Detalles del ajuste salarial propuesto
El Gobierno de Chile ingresó formalmente este lunes el proyecto de ley que establece un aumento del sueldo mínimo de $7.546. Esta cifra representa un incremento del 1,4%, correspondiente a la variación del IPC, lo que elevará el salario base desde los actuales $539 mil a $546.546 mensuales.
Según lo estipulado en el primer artículo de la propuesta legislativa, el nuevo ingreso mínimo para trabajadores mayores de 18 años y hasta 65 años será efectivo a contar del 1 de mayo de 2026. Asimismo, el proyecto contempla un mecanismo para el 1 de enero de 2027, donde el reajuste se calculará mediante la variación acumulada del Índice de Precios al Consumidor (IPC), según la información proporcionada por el Instituto Nacional de Estadísticas entre abril y diciembre de 2026.
Impacto en diversos tramos y el rol de la Segpres
La iniciativa, presentada por la Secretaría General de la Presidencia bajo la administración del ministro José García Ruminot, abarca otros tramos salariales. El segundo artículo propone elevar el ingreso mensual a $407.711 para trabajadores menores de 18 años y mayores de 65 años. Por otro lado, el tercer punto establece un incremento a $352.298 para el ingreso mensual definido para efectos no remuneracionales.
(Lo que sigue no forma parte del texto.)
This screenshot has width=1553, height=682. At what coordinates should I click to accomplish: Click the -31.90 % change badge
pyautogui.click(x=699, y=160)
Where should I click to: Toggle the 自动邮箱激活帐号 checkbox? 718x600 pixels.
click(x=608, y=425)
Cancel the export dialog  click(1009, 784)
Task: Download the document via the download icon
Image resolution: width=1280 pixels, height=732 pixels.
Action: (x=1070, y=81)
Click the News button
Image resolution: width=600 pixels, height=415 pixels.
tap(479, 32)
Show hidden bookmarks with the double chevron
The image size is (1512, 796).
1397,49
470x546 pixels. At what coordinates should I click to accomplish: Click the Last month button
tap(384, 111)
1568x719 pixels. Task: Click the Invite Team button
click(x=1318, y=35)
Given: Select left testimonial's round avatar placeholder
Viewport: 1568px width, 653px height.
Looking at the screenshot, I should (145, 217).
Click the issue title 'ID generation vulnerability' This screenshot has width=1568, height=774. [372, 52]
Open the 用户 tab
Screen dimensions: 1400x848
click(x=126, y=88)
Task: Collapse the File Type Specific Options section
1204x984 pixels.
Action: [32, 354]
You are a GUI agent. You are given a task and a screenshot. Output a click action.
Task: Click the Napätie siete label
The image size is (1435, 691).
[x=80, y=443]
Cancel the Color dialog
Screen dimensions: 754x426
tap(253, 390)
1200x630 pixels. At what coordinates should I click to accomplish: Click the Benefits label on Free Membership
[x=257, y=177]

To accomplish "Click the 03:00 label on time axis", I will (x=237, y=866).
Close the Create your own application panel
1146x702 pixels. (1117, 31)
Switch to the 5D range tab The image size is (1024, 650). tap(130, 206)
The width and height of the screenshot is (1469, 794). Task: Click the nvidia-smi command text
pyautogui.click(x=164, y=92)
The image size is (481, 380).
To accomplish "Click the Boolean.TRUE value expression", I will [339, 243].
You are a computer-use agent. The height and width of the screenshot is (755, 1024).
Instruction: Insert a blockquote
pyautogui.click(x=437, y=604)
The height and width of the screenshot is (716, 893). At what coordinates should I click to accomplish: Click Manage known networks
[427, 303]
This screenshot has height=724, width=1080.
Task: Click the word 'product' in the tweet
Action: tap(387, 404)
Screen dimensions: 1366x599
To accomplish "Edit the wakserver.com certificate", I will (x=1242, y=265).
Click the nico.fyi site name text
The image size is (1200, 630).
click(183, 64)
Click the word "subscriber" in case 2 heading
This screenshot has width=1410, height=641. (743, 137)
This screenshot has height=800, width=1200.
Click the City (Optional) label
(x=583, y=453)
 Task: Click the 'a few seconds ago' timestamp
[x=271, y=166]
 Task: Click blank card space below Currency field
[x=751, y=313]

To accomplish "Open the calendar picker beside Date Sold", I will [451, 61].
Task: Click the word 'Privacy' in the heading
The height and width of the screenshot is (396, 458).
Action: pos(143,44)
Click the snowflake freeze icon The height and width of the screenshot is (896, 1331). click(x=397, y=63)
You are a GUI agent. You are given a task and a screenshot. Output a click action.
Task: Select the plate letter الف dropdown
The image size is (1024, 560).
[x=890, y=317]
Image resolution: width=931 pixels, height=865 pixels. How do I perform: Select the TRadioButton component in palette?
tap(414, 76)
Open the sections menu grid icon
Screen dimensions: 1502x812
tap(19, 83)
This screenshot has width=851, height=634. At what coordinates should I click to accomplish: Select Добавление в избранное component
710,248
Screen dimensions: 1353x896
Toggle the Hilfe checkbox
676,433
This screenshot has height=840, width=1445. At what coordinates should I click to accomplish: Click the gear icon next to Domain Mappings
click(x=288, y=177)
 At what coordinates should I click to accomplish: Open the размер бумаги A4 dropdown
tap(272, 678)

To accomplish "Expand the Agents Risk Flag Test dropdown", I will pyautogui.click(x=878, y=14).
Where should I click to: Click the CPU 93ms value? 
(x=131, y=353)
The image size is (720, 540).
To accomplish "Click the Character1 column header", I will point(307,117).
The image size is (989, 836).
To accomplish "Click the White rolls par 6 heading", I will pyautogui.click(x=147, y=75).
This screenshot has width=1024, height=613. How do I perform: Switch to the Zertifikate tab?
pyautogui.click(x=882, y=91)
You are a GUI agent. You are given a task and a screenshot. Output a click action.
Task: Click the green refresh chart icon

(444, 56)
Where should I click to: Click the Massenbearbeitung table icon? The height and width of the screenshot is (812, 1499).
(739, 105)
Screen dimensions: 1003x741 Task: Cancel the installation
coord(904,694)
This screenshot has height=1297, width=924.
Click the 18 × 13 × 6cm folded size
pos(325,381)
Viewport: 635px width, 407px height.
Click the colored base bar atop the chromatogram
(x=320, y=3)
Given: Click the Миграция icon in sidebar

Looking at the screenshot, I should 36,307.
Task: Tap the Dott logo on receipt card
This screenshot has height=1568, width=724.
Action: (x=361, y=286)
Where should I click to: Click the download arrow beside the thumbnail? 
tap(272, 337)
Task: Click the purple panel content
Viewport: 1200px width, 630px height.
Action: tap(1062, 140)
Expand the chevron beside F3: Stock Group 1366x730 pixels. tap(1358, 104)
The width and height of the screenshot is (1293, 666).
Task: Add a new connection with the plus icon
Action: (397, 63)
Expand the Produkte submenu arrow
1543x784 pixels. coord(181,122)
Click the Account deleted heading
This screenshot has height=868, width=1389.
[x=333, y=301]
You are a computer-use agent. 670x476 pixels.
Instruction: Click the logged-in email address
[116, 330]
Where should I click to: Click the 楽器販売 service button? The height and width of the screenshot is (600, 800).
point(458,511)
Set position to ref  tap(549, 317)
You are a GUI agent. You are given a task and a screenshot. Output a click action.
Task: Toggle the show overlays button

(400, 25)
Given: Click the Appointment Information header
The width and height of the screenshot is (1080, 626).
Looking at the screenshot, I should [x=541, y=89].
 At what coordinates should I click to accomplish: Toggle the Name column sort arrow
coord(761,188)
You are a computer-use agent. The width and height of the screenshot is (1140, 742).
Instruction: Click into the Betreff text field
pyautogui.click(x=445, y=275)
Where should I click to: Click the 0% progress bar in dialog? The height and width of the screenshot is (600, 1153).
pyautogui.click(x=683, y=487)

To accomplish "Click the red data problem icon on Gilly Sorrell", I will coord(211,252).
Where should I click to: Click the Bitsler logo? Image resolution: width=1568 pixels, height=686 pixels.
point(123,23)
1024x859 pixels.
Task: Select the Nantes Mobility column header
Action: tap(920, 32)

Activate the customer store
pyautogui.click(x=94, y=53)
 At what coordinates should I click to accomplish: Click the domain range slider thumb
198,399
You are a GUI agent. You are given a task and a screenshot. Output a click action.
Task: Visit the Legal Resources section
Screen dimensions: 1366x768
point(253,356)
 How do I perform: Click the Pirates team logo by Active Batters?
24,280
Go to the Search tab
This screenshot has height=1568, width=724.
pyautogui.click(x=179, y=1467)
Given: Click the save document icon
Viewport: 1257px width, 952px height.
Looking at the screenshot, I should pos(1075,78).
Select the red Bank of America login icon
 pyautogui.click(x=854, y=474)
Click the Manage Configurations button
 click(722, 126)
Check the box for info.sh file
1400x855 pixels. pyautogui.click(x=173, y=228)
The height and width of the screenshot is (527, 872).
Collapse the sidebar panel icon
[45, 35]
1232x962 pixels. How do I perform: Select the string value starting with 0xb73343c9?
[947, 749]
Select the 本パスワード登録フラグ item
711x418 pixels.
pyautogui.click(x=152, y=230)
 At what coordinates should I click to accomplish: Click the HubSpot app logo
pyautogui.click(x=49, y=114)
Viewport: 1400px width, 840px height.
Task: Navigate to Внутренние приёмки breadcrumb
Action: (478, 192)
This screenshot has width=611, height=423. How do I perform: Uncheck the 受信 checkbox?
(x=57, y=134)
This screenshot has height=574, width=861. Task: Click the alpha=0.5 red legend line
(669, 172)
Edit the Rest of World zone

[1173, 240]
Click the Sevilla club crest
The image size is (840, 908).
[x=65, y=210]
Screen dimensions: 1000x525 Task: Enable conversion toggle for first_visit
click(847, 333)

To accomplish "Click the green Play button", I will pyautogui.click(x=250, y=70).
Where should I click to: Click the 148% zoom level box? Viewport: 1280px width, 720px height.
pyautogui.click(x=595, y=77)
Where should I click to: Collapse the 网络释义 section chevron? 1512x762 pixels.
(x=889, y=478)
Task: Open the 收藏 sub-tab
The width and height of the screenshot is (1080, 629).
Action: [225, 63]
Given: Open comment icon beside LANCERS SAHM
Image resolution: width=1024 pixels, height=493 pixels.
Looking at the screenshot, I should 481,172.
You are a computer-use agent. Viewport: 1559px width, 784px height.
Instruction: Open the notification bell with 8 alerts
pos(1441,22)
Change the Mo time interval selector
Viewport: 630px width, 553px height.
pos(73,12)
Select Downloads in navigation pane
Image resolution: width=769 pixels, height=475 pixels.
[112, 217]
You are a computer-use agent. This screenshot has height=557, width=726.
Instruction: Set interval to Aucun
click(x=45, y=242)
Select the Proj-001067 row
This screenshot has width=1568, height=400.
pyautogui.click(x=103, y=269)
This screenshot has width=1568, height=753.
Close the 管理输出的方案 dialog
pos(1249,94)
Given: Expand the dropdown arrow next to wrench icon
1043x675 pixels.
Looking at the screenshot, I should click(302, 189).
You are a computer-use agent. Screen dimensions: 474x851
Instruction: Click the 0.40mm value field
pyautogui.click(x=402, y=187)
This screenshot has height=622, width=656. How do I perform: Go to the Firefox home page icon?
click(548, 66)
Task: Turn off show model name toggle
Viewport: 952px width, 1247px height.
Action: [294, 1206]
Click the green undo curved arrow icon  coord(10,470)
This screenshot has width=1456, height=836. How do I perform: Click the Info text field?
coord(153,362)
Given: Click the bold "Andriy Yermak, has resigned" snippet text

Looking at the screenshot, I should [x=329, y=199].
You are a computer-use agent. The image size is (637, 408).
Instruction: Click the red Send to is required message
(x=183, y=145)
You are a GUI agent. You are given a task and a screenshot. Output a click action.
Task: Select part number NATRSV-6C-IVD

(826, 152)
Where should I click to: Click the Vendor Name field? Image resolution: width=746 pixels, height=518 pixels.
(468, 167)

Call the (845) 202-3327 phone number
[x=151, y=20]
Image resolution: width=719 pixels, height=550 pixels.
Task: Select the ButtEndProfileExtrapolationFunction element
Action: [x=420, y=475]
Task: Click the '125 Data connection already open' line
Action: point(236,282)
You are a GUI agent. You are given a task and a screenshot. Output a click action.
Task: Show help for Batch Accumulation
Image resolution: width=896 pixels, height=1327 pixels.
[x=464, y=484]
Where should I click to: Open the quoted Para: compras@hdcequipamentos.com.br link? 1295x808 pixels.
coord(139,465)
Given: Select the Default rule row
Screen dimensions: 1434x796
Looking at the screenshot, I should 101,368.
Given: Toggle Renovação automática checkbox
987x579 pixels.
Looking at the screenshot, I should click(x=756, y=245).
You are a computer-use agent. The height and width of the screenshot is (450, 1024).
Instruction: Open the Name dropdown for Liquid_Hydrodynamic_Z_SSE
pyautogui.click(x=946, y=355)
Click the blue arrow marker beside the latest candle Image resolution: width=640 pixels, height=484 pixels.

Diferencias con la CUT y tensión política
La presentación del proyecto ocurre tras un encuentro reciente entre el Ministerio de Hacienda y la Central Unitaria de Trabajadores y Trabajadoras (CUT), donde no se logró un consenso. Durante las conversaciones, el Ejecutivo ofreció inicialmente un alza de $23 mil, cifra que fue considerada insuficiente por el gremio.
El presidente de la CUT, José Manuel Díaz, fue enfático en señalar que la posición del organismo busca recuperar el poder adquisitivo. Díaz cuestionó la postura gubernamental, indicando que el Ejecutivo prioriza el costo para las empresas y la creación de empleo por sobre la capacidad de compra de los trabajadores, aludiendo a normativas previas como las 40 horas y la Ley Karin.
En paralelo a esta discusión, el clima legislativo se mantiene tenso, luego de que la bancada del Partido Socialista acusara al Gobierno de aplicar una supuesta «censura» contra el diputado Manouchehri en la Comisión de Hacienda, calificando este hecho como un daño a la confianza pública y a la democracia.